#### Task prompt
Reproduce the line that holds "Click the yellow Completed pie slice" together with all the lines after it up to the end of the entries.

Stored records
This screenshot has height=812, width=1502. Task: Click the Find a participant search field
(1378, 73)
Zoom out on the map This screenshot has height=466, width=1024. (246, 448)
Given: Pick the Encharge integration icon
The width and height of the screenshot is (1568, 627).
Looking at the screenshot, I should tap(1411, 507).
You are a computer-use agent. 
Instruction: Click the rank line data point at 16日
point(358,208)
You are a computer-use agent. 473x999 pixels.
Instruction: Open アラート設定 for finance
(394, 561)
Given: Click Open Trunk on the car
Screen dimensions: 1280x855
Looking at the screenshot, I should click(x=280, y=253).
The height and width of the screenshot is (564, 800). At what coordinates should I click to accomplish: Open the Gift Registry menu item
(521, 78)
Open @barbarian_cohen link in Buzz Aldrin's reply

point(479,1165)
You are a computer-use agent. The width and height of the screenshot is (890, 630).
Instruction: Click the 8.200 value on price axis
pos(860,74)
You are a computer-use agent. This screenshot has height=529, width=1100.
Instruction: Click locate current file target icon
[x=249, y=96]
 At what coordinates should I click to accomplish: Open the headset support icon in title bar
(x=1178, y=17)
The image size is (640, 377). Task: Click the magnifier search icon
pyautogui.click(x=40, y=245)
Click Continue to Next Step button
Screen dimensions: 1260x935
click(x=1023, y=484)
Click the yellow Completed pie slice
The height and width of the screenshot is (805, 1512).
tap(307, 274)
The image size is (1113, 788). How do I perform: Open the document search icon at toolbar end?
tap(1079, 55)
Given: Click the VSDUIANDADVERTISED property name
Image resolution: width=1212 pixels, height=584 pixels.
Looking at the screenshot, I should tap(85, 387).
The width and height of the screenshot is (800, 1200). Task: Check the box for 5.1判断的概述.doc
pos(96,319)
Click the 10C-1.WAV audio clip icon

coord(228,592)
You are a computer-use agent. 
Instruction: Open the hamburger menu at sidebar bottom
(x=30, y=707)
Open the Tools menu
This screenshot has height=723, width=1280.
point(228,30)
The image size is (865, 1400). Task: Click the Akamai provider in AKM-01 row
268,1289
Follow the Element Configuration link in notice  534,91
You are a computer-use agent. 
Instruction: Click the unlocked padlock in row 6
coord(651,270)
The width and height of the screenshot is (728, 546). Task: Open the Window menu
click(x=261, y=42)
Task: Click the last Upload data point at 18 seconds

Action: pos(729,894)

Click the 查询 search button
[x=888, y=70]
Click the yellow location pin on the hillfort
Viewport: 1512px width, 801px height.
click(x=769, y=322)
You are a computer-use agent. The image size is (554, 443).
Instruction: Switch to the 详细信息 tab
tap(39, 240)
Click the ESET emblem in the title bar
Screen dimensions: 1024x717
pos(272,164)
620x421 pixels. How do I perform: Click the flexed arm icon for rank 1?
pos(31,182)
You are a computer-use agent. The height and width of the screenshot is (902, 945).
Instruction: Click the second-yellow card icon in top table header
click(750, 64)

#### The completed task
Click the yellow Completed pie slice
The height and width of the screenshot is (805, 1512).
tap(307, 274)
The image size is (1113, 788). How do I perform: Open the document search icon at toolbar end?
tap(1079, 55)
Given: Click the VSDUIANDADVERTISED property name
Image resolution: width=1212 pixels, height=584 pixels.
Looking at the screenshot, I should tap(85, 387).
The width and height of the screenshot is (800, 1200). Task: Check the box for 5.1判断的概述.doc
pos(96,319)
Click the 10C-1.WAV audio clip icon

coord(228,592)
You are a computer-use agent. 
Instruction: Open the hamburger menu at sidebar bottom
(x=30, y=707)
Open the Tools menu
This screenshot has height=723, width=1280.
point(228,30)
The image size is (865, 1400). Task: Click the Akamai provider in AKM-01 row
268,1289
Follow the Element Configuration link in notice  534,91
You are a computer-use agent. 
Instruction: Click the unlocked padlock in row 6
coord(651,270)
The width and height of the screenshot is (728, 546). Task: Open the Window menu
click(x=261, y=42)
Task: Click the last Upload data point at 18 seconds

Action: pos(729,894)

Click the 查询 search button
[x=888, y=70]
Click the yellow location pin on the hillfort
Viewport: 1512px width, 801px height.
click(x=769, y=322)
You are a computer-use agent. The image size is (554, 443).
Instruction: Switch to the 详细信息 tab
tap(39, 240)
Click the ESET emblem in the title bar
Screen dimensions: 1024x717
pos(272,164)
620x421 pixels. How do I perform: Click the flexed arm icon for rank 1?
pos(31,182)
You are a computer-use agent. The height and width of the screenshot is (902, 945).
Instruction: Click the second-yellow card icon in top table header
click(750, 64)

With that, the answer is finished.